Dokumenttext:
Politik

Merkel richtet Arbeitsgruppe zur Integration von Flüchtlingen ein

Lesezeit: 2 min
29.01.2016 02:02
Bundeskanzlerin Angela Merkel will die Integration der Flüchtlinge durch eine Arbeitsgruppe zwischen Bund und Ländern vorantreiben. Die Kanzlerin sieht die Koalition auf einem guten Weg und sämtliche staatlichen Stellen voll einsatzfähig. Für die realen Probleme der Massen-Einwanderung nach Deutschland bringt das neue „Asyl-Paket“ keine Lösungen.
Merkel richtet Arbeitsgruppe zur Integration von Flüchtlingen ein

Mehr zum Thema:  
Benachrichtigung über neue Artikel:  

Die Regierungskoalition hat mit dem Beschluss des Asylpakets II nach Ansicht von Bundeskanzlerin Angela Merkel (CDU) ihre Handlungsfähigkeit in der Flüchtlingspolitik unter Beweis gestellt. Die Koalition und alle staatlichen Ebenen seien "sehr handlungsfähig", sagte Merkel am Donnerstagabend. Der Einigung Merkels mit dem SPD-Vorsitzenden Sigmar Gabriel und CSU-Chef Horst Seehofer war ein wochenlanger Streit vorausgegangen, der die Koalition massiv belastet hatte.

Der Beschluss sieht vor, dass auf Drängen der CSU im Rahmen des Asylpakets II der Familiennachzug für Flüchtlinge mit eingeschränktem Schutz für zwei Jahre ausgesetzt wird. Das betrifft auch einen Teil der syrischen Flüchtlinge. Algerien, Tunesien und Marokko sollen zudem zu sicheren Herkunftstaaten erklärt werden.

Das Problem sind jedoch aktuell nicht anerkannte Flüchtlinge, die ihre Familie nachholen wollen. Sie werden mit der neuen Regelung bestraft, und es fraglich, ob die Regelung in Übereinstimmung mit der Genfer Flüchtlingskonvention steht. Die Begrenzung des Familiennachzugs ist keine Lösung für die etwa 60 Prozent an Migranten, die im Zuge der Flüchtlingskrise einreisen und nach offiziellen EU-Aussagen keinen Anspruch auf Asyl haben.

Aufgabenstellung: Können Sie aus dem obigen Artikel über Merkels Flüchtlingspolitik den Abschnitt wortgetreu niederschreiben, beginnend mit „Der Beschluss sieht“ und weiter bis einschließlich „Herkunftstaaten erklärt werden.“?

Angezeigte Daten:
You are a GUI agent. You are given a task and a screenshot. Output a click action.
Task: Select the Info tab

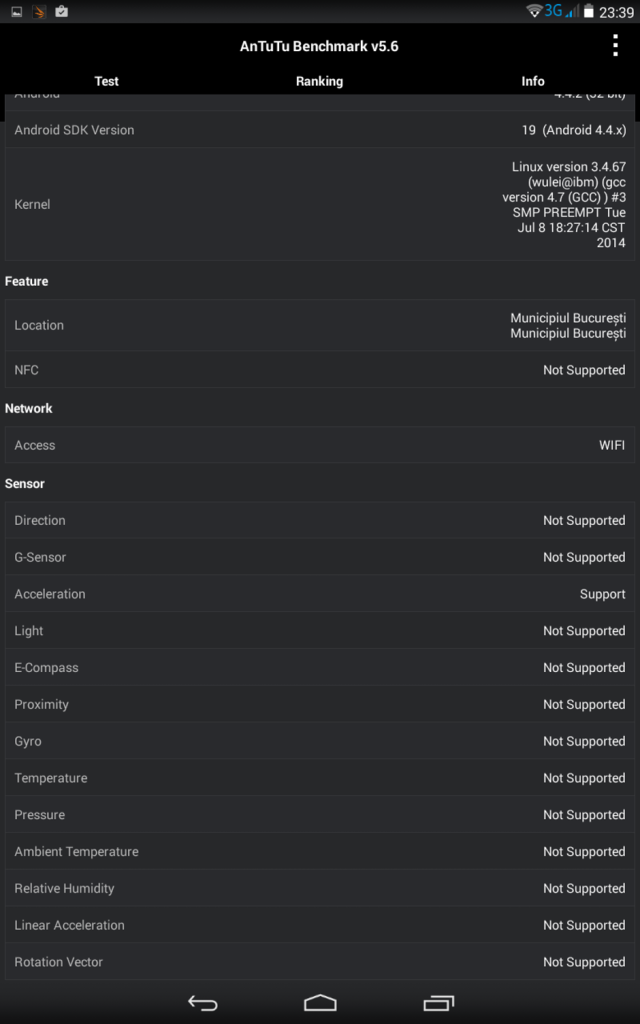coord(533,81)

Antwort:
Der Beschluss sieht vor, dass auf Drängen der CSU im Rahmen des Asylpakets II der Familiennachzug für Flüchtlinge mit eingeschränktem Schutz für zwei Jahre ausgesetzt wird. Das betrifft auch einen Teil der syrischen Flüchtlinge. Algerien, Tunesien und Marokko sollen zudem zu sicheren Herkunftstaaten erklärt werden.